Ao contrário do meu pijama de flanela, testemunha ocular do meu primeiro fogacho, a palavra é sexy, sussurrada: fogacho. Se encaixaria tão bem em outro contexto: “Quando encostei em você senti um fogacho…”, mas deus do céu que calor foi aquele?
Na manhã seguinte — gelada, diga-se de passagem —, saí desfilando por São Paulo com meu blazer de lã, aterrorizada com a ideia de que a qualquer momento fosse ser engolida por uma nova onda de calor extremo.

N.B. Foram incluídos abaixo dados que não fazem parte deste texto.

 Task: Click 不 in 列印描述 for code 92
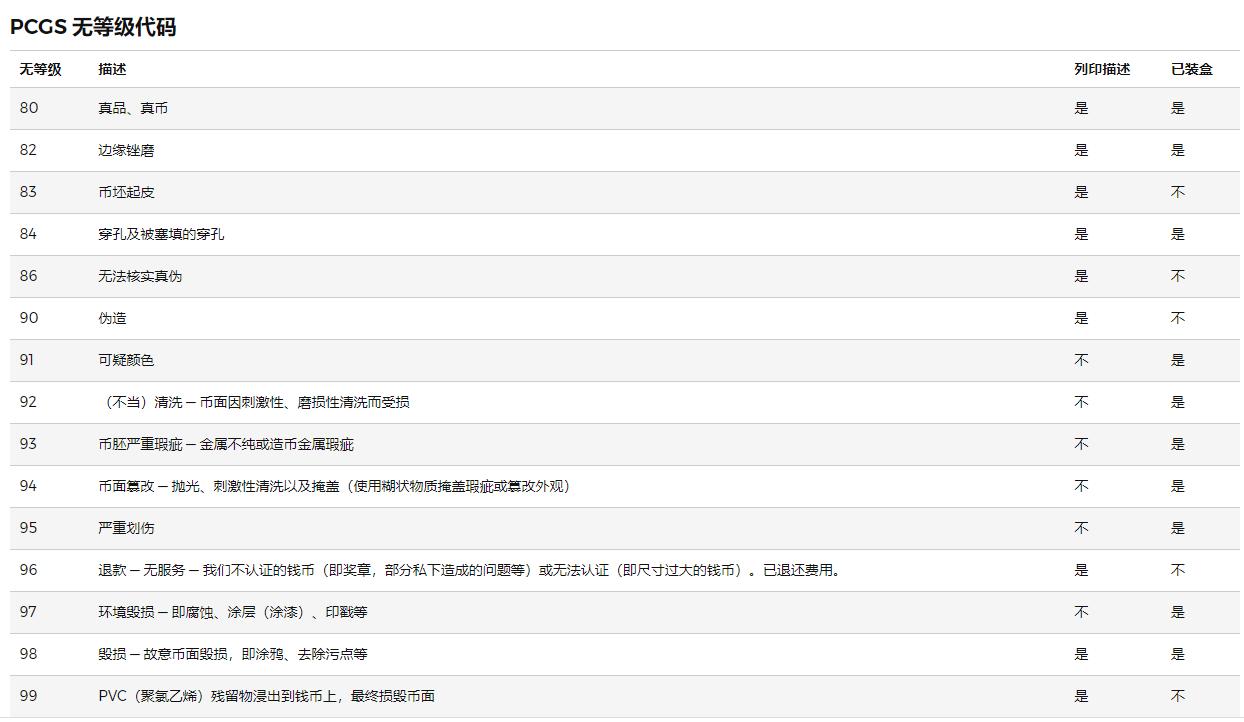pos(1081,402)
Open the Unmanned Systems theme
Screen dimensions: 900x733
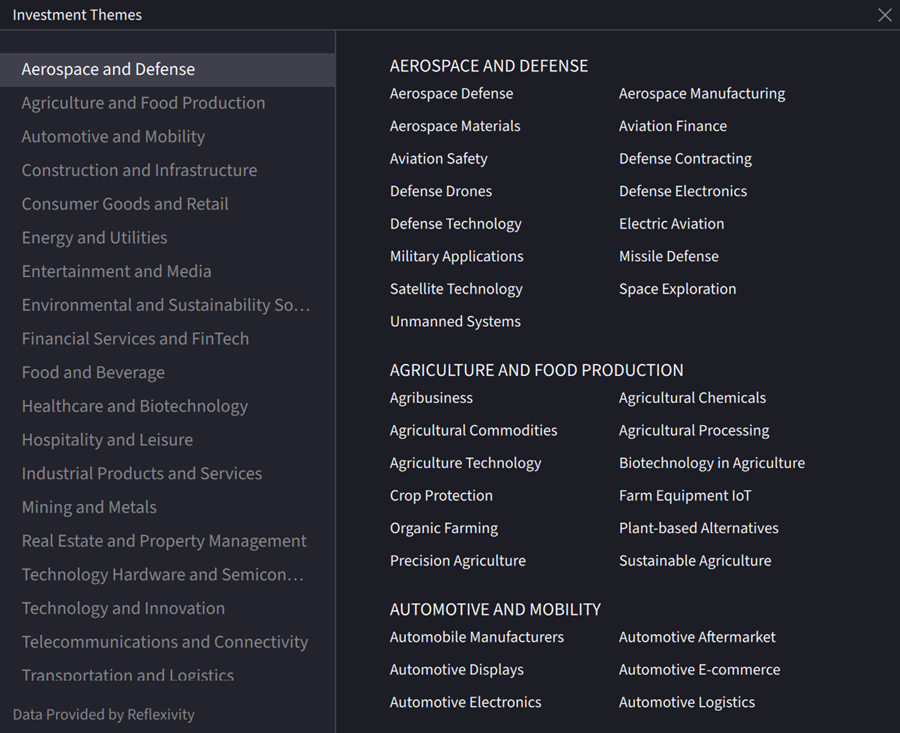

Nunca mais aconteceu. Passei os meses seguintes me gabando, me sentindo super “xóvem”. Fora um evento isolado e, portanto, eu estava longe da menopausa e do seu nada atraente pacote, eu dizia a mim mesma tentando me convencer.
Nesse verão, como em todos os que vivi na cidade, fez muito calor no Rio. Em alguns momentos tive dúvida se o calor de fritar ovo no asfalto estava fora ou dentro de mim. Optei pela primeira alternativa. Óbvio que era o verão carioca fazendo jus à sua fama e não novos fogachos me queimando as entranhas, sinalizando a aproximação do momento em que a vida vai me dizer, com todas as letras e sensações, que daqui pra frente tudo vai ser diferente.